→ WORK ORDER:
Repeat the entries below exactly, pictures excluded.

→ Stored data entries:
########################################

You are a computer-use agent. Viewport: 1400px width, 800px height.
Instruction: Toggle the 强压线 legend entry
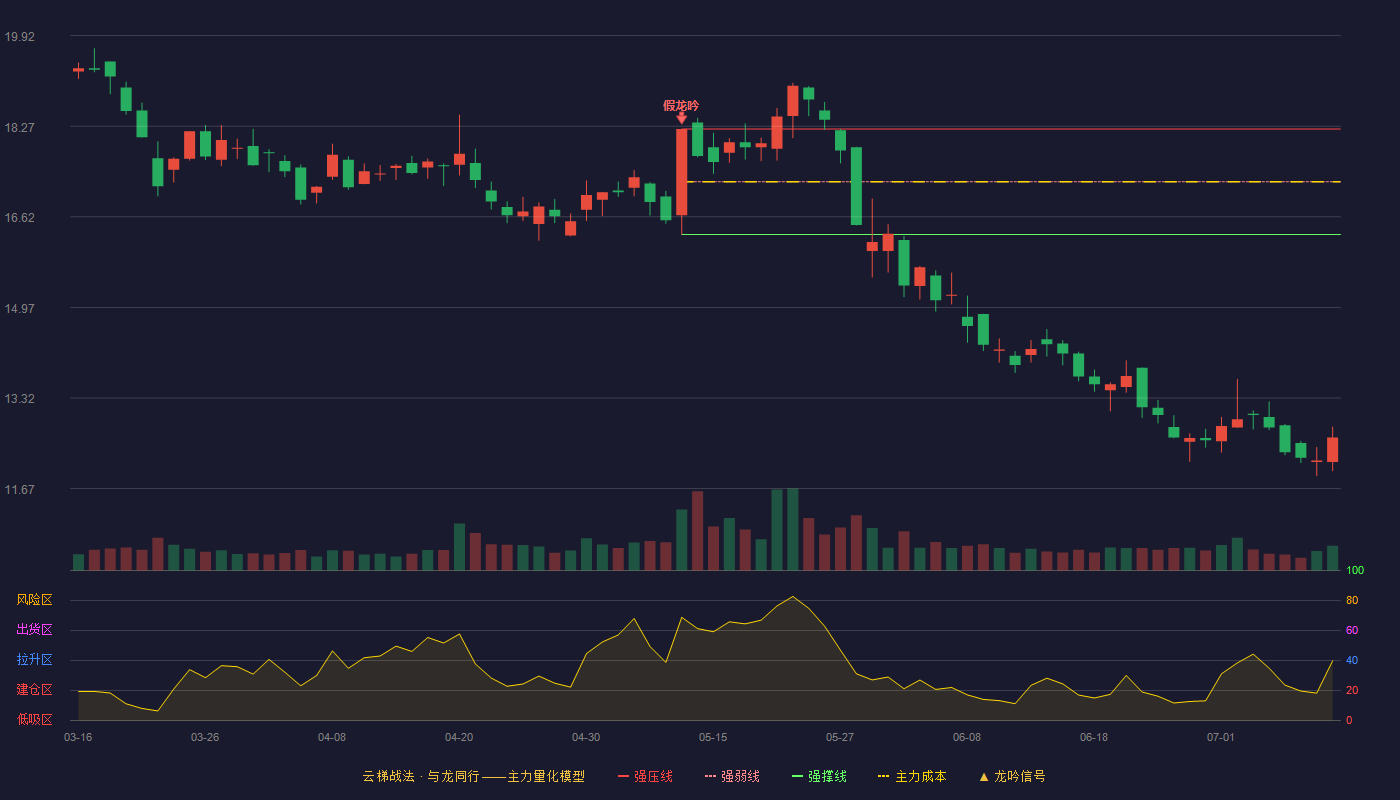[x=645, y=776]
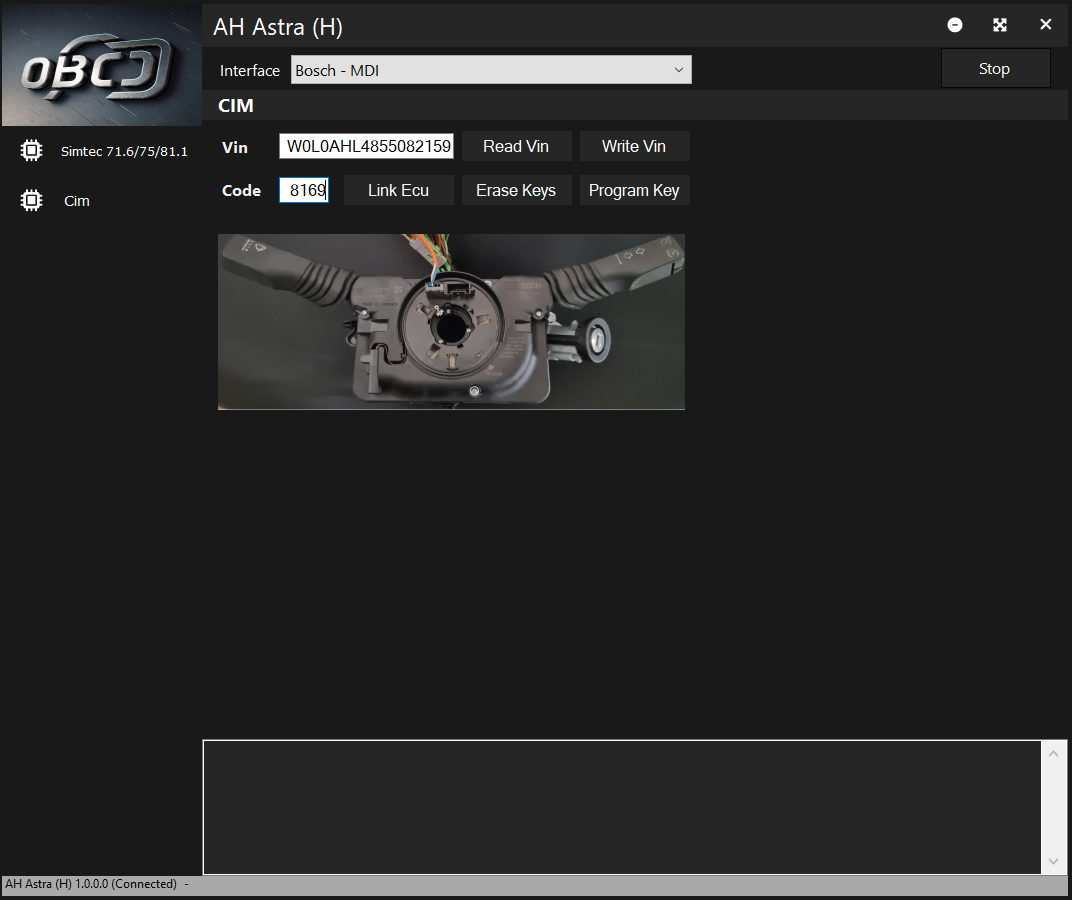Close the AH Astra (H) window
Image resolution: width=1072 pixels, height=900 pixels.
pos(1045,25)
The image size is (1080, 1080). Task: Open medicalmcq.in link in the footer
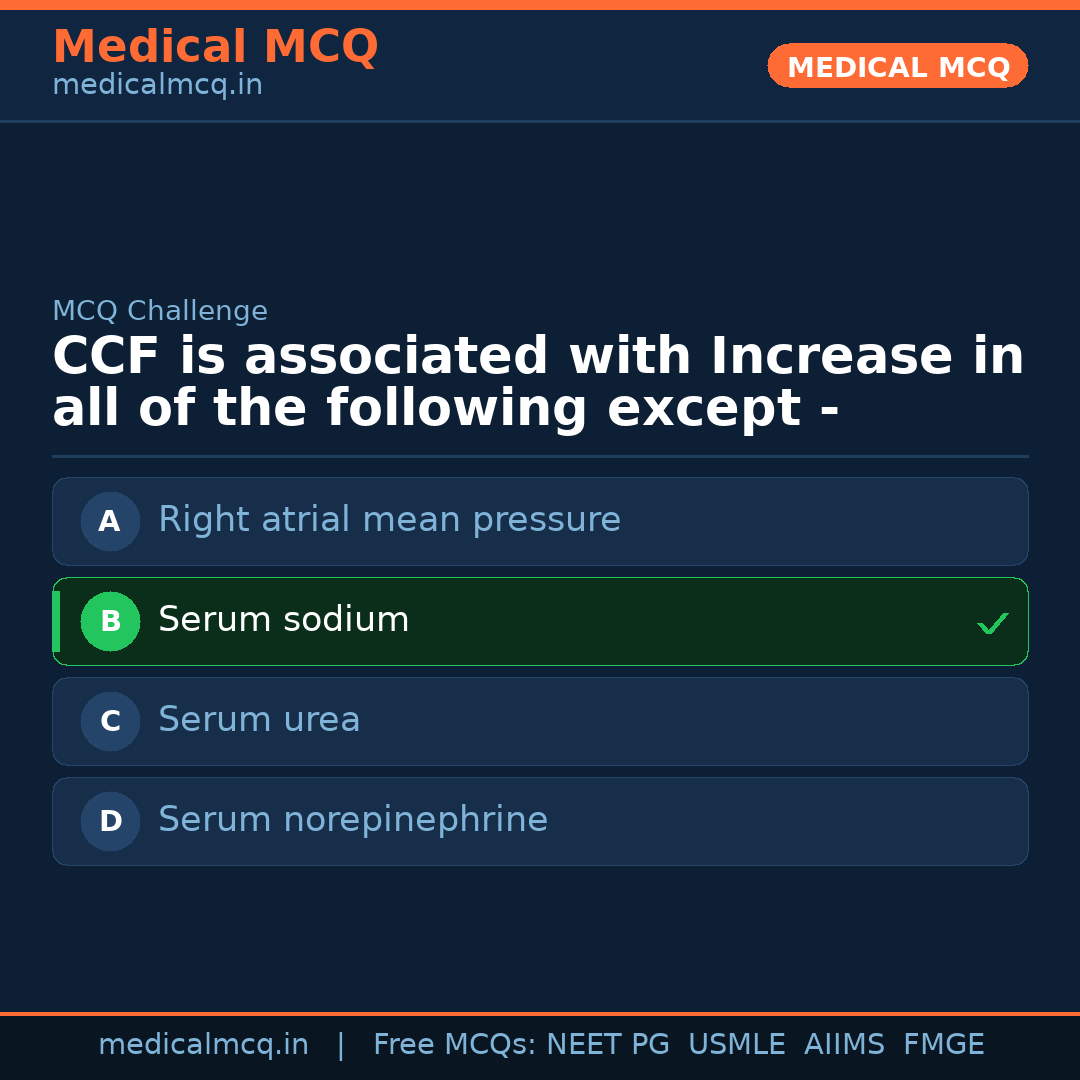coord(203,1045)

########################################

→ ANSWER TO THIS EXERCISE:
You are a computer-use agent. Viewport: 1400px width, 800px height.
Instruction: Toggle the 强压线 legend entry
[x=645, y=776]
Close the AH Astra (H) window
Image resolution: width=1072 pixels, height=900 pixels.
pos(1045,25)
The image size is (1080, 1080). Task: Open medicalmcq.in link in the footer
coord(203,1045)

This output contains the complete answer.